CentOS 6.4 host odd tap / ebtables behaviour

Hi all

We have 3 x CentOS 6.4/6.5 hosts and around 15 guests across them - Cloudmin Pro (25 VMs) controls them all. Recently I've had some issues with guest connectivity which I think relates to ebtables and tapN configuration.

Taking one of the hosts as an example, there are 5 guests on there each with their own eth0 NIC. Am I correct in assuming that each guest should have its own tapN and not be sharing with another guest?

If I am correct, then something has gone wrong on my system as I can see 2 pairs of guests that have the same tapN number - this could be a result of moving them from another host, or it could be related to changes I've made to ebtables just recently via Cloudmin's interface.

Is there a simple way to specify new tapN references for these machines to remove the shared config?

This is a production environment so I need to be 100% sure of success prior to applying any changes.

Thanks in advance.

Status: 
Active

Comments

Yes, each guest should get its own tapN which is assigned by KVM on startup.

How did you determine that multiple guests were sharing the same tap?

In Cloudmin, ebtables is used to prevent VMs from using IPs that are not assigned to them, by setting up ethernet-level firewall rules on tap interfaces.

Thanks Jamie

I've run tail /kvm/*tap and the file outputs display all my tapNs for kvm instances. Here I can see 2 instances using tap0 and it's those 2 instances that are failing to get connectivity. I can also see 2 instances sharing tap3 but those aren't failing at the moment (most likely because the ebtables aren't blocking spoofing, or because they've not been rebooted in a while).

Also, when I run ebtables -L I can see multiple chains for tap0 and tap3.

I've moved instances from other hosts (using Cloudmin Pro) and also cloned systems on here too. So perhaps there's been an issue with one of those operations somewhere?

So to rectify, what the most sensible way to modify the tapN reference manually? I have ebtables configured and blocking spoofed IPs, so any changes will need to be made to the Cloudmin KVM config too.

Cheers again.

Yes, this could be an issue with cloning or moving. If you shut down one of the clashing instances and then bring it back up again, does it get assigned a new tapN interface? KVM should be doing this automatically.

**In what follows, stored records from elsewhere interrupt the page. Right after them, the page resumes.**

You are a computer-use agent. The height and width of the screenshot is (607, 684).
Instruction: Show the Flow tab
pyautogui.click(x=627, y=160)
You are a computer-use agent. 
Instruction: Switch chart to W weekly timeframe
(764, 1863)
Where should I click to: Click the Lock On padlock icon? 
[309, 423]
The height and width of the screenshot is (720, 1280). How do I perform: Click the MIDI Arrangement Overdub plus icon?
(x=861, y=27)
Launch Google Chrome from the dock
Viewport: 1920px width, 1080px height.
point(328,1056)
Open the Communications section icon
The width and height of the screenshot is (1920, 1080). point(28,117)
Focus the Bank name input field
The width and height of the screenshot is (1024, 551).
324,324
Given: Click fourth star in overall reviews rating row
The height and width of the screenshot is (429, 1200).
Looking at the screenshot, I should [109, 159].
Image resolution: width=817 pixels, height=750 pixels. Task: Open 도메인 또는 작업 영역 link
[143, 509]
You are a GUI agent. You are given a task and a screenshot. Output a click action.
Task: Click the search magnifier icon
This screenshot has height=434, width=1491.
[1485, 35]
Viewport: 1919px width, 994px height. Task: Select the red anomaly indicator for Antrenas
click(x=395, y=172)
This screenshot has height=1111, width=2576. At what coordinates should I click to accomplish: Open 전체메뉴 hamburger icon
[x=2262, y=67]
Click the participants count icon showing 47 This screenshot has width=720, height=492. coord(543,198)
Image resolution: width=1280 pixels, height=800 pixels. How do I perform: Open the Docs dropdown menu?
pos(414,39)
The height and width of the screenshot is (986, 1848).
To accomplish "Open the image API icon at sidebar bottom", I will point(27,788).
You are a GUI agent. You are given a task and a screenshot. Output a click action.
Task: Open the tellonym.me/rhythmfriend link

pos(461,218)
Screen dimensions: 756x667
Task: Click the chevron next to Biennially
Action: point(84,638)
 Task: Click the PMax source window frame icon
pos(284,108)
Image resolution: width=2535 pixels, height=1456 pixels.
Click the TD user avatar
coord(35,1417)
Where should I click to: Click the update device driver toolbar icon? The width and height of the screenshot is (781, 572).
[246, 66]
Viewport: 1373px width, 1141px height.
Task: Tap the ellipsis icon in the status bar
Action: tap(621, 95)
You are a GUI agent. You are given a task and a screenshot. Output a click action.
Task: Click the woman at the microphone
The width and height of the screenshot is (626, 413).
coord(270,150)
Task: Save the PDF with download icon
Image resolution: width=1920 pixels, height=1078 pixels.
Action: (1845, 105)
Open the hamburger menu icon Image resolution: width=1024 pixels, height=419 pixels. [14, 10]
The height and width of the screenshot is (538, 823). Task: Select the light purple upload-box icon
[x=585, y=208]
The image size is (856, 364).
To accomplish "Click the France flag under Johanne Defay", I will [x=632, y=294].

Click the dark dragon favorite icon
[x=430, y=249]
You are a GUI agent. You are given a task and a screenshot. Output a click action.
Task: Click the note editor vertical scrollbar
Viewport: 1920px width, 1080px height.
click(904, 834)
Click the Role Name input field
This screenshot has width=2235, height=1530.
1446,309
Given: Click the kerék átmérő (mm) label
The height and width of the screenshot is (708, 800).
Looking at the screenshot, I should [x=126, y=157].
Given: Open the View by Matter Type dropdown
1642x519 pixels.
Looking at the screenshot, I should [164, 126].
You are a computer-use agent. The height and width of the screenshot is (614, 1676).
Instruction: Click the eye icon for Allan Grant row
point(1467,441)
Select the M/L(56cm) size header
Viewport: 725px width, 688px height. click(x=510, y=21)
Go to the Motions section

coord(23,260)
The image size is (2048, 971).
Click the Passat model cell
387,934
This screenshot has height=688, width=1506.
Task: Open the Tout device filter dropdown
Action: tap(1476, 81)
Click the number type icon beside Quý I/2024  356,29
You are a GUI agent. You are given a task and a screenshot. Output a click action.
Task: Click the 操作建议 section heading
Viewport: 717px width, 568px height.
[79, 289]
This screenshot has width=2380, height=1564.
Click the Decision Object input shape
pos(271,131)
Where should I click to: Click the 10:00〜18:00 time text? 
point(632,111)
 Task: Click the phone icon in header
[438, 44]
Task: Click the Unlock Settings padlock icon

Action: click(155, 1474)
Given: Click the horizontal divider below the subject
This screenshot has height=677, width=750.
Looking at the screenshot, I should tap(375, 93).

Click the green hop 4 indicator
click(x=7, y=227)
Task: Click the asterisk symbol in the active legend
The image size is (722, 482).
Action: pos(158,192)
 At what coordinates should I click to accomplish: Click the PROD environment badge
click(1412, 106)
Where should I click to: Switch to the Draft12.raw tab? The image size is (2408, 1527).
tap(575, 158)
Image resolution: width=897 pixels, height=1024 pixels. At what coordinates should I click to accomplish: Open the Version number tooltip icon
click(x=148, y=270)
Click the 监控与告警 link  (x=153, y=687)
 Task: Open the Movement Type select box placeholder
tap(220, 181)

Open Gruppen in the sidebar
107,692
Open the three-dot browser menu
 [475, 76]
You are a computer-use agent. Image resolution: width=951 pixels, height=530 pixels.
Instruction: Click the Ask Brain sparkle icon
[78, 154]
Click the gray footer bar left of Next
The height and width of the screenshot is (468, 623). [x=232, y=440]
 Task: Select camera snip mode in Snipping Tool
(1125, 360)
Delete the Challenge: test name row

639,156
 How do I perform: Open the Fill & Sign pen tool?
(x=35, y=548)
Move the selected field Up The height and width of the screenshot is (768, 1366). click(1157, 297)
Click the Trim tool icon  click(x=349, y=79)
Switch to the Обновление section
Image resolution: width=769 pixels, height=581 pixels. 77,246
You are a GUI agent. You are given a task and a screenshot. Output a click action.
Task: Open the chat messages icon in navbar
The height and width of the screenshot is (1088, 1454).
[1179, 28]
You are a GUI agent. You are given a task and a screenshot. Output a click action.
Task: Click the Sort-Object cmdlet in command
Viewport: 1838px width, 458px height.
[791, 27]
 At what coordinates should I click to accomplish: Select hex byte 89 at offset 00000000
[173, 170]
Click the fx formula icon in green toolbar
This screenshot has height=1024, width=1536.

When I shutdown one of the troubled instances, the other becomes available. However the startup does not then assign a new tapN, instead it keeps the existing clashed one.

I'm currently relocating one of the less critical instances to another host to see if it behaves there. If it's the host that is misbehaving I can simply relocate all instances to other hosts and debug further.

Once I know more, I'll post back here.

Thanks.

That is very odd - Cloudmin itself doesn't control the tanN device selection, it just records what KVM selects when a VM is started.

Unless maybe this VM is somehow configured via a non-standard -net parameter to use a fixed tap device? I'd be interested to see the full command line of the running kvm process for both these VMs.